[Update 1: Clarifies Fitch's loss figures.] 

Carrington Mortgage Services unexpectedly reported $300 million in losses on outstanding principal forbearances. The change is expected to have a slight impact on 5,000 loans across 73 different residential mortgage-backed securities transactions, according to Fitch Ratings.

Carrington previously indicated that the firm had no principal forbearances to report as losses. Servicers generally report principal forbearances as losses at the time of modification or later. Carrington revised its opinion when new data showed the company had $300 million in forbearances to report to various RMBS trusts. 

"Carrington stated that for non-HAMP modifications it follows PSA guidelines," Fitch noted. "Therefore, Carrington passes any principal forbearance amounts to the trust as losses only upon liquidation of the loan. Based on Carrington's intention to follow the PSAs, Fitch does not expect these forborne amounts to be reclassified."

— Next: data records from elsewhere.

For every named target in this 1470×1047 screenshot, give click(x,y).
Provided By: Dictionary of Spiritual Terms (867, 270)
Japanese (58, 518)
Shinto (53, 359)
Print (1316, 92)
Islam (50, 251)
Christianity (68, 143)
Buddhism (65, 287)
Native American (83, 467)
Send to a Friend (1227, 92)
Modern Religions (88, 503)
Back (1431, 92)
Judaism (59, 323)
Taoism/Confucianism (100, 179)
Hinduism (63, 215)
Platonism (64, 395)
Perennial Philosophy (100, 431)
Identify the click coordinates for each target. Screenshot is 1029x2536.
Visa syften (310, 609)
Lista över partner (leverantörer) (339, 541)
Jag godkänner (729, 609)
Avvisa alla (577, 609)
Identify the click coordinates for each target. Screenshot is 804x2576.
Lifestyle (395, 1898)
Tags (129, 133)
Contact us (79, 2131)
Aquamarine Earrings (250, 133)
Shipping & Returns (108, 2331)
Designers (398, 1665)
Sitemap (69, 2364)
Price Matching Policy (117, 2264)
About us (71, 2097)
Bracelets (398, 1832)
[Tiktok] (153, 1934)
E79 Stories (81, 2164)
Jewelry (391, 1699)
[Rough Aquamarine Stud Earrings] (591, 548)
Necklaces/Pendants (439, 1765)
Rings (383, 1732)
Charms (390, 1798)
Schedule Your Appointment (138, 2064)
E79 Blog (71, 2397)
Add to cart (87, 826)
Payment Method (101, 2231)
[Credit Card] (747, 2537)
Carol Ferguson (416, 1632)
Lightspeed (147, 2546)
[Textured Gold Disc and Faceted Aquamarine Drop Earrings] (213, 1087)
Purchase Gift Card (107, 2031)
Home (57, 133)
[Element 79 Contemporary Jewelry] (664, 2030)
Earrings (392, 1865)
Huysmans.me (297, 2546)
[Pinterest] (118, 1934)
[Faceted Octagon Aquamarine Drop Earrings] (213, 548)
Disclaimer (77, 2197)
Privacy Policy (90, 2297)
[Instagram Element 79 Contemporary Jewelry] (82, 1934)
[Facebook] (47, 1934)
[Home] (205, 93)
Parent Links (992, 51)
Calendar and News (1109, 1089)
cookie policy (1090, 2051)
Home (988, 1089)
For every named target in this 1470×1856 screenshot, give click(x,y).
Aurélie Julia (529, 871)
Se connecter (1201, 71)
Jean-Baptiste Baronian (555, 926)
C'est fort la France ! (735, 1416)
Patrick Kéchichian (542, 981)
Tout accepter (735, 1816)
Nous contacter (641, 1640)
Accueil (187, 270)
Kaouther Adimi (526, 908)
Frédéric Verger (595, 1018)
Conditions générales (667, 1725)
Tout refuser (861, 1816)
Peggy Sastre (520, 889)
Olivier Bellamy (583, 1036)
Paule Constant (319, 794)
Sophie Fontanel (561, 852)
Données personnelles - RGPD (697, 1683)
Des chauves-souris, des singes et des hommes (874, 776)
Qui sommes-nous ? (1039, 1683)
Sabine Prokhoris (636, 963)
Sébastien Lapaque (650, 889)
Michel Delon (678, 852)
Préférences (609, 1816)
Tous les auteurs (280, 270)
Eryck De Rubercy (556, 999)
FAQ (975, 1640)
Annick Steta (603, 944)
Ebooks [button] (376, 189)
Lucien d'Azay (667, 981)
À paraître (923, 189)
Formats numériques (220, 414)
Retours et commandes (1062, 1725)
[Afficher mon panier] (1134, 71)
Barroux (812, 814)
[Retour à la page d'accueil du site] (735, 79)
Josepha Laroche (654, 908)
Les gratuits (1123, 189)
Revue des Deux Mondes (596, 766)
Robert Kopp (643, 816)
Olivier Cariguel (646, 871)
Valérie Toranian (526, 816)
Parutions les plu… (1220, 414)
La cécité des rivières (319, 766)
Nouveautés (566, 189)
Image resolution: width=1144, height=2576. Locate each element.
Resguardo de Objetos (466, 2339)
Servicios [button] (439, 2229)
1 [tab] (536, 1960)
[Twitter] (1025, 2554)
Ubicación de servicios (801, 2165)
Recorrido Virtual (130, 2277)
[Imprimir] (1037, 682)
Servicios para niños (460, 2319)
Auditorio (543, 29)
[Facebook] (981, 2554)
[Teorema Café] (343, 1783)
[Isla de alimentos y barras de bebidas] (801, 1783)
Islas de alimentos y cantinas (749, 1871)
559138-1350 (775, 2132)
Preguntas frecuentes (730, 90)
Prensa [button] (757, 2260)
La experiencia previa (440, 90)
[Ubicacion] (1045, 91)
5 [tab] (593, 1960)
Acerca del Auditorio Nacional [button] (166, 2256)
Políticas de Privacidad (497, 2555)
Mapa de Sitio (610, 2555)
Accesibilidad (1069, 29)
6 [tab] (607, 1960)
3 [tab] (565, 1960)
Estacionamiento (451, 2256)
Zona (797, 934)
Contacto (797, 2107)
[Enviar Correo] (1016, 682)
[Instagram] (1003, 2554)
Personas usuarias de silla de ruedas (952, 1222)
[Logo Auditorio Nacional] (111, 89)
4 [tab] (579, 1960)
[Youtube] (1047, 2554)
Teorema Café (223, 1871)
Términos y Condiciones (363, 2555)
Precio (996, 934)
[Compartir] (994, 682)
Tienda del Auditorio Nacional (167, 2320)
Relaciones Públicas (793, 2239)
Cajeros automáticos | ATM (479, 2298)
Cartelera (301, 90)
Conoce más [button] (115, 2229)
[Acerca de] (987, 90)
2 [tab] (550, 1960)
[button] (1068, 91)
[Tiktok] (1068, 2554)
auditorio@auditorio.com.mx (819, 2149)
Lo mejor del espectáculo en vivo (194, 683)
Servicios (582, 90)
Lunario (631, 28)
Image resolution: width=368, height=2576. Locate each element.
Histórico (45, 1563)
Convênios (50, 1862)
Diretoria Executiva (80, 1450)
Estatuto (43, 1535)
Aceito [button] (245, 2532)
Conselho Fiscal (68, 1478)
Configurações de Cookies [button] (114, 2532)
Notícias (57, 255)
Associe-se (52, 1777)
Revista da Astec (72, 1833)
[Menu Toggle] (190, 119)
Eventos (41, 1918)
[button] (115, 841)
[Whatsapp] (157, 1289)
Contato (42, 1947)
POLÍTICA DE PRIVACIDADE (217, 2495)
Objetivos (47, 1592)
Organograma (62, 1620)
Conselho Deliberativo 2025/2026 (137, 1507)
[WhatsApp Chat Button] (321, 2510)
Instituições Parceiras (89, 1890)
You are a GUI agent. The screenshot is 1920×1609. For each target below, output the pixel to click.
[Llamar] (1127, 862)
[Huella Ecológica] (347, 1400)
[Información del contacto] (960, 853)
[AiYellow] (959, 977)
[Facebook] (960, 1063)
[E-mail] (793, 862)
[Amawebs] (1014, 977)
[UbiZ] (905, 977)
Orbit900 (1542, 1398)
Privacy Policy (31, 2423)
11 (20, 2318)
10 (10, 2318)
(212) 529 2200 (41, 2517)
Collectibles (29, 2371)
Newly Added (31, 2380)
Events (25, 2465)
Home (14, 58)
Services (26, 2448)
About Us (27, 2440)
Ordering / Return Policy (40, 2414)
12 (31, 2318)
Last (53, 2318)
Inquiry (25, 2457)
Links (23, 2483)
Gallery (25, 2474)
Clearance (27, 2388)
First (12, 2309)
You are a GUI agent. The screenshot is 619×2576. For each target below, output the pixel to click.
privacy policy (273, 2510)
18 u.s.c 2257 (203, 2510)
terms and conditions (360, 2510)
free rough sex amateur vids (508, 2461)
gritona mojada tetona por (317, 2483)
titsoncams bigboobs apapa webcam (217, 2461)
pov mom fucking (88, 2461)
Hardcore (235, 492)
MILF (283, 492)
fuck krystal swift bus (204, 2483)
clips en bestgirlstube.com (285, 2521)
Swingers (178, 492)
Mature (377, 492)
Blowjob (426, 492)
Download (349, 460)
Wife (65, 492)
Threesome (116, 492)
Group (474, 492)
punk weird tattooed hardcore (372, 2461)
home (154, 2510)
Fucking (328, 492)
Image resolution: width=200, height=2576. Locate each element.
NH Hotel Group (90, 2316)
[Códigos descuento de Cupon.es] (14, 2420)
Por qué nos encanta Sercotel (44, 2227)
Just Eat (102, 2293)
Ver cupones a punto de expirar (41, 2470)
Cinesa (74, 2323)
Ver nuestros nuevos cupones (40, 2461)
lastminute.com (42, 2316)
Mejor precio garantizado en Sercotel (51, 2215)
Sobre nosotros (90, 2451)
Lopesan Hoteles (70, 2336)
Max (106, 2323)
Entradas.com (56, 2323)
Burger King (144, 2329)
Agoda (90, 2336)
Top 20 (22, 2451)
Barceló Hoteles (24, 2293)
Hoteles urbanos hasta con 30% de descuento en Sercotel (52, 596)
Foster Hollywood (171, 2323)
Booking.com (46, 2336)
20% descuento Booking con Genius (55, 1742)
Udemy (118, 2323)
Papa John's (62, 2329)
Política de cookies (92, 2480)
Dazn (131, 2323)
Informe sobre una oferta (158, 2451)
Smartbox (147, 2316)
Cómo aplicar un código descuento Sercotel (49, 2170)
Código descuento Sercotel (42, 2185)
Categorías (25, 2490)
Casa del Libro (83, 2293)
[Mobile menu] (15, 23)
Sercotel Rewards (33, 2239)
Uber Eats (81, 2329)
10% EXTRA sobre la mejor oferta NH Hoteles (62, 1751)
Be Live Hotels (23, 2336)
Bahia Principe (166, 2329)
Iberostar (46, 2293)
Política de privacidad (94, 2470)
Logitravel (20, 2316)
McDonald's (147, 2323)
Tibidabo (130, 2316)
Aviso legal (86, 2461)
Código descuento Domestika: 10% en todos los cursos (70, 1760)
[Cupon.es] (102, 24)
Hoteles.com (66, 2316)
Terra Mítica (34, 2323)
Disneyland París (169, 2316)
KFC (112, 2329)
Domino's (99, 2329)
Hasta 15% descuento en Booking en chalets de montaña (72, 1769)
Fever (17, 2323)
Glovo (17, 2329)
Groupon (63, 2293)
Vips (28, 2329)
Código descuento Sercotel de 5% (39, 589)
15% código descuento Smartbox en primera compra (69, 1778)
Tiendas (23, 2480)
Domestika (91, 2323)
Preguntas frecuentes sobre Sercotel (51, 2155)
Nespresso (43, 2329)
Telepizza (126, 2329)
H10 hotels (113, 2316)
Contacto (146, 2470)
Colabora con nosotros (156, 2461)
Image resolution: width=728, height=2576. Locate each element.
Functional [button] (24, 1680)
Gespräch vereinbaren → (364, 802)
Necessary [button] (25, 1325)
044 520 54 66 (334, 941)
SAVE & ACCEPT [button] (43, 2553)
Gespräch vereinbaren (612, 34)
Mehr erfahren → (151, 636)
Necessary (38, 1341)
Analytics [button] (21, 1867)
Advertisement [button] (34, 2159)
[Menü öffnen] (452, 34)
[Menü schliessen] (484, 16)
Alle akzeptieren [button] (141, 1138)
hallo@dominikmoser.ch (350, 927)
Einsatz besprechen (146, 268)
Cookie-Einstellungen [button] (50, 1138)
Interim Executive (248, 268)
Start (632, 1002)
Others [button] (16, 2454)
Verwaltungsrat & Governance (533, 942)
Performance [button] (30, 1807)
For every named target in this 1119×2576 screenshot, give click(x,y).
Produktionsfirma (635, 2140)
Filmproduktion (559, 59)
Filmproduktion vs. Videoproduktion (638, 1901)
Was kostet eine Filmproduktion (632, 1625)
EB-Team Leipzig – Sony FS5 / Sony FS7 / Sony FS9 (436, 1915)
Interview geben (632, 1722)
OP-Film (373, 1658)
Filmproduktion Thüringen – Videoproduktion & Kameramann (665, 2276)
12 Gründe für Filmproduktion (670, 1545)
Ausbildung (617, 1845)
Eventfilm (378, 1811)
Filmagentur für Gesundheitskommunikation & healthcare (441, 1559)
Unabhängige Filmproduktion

Any impact on RMBS bond ratings is expected to be modest, the ratings giant added.  

RMBS investors began seeing the downside of principal forbearance modifications earlier this year when confusion over how to report them resulted in a $1 billion surprise loss on mortgage bonds backed by Nationstar-serviced loans. In May, Ocwen also reported $1 billion in reclassified principal forbearance losses.

At the time, Diane Pendley, managing director at Fitch, said the worst of the unexpected losses seems to be limited to Ocwen and Nationstar.

An uptick in servicing transfers highlighted the issue for RMBS investors.

"The  recent  increase  in  servicing  transfers  has  revealed  reporting inconsistencies  between  servicers," said Pendley. "Principal forbearance  reporting has become a concern for RMBS investors especially  those  sensitive  to  the timing of losses, though we’ve likely seen the worst of the trend with Nationstar and Ocwen."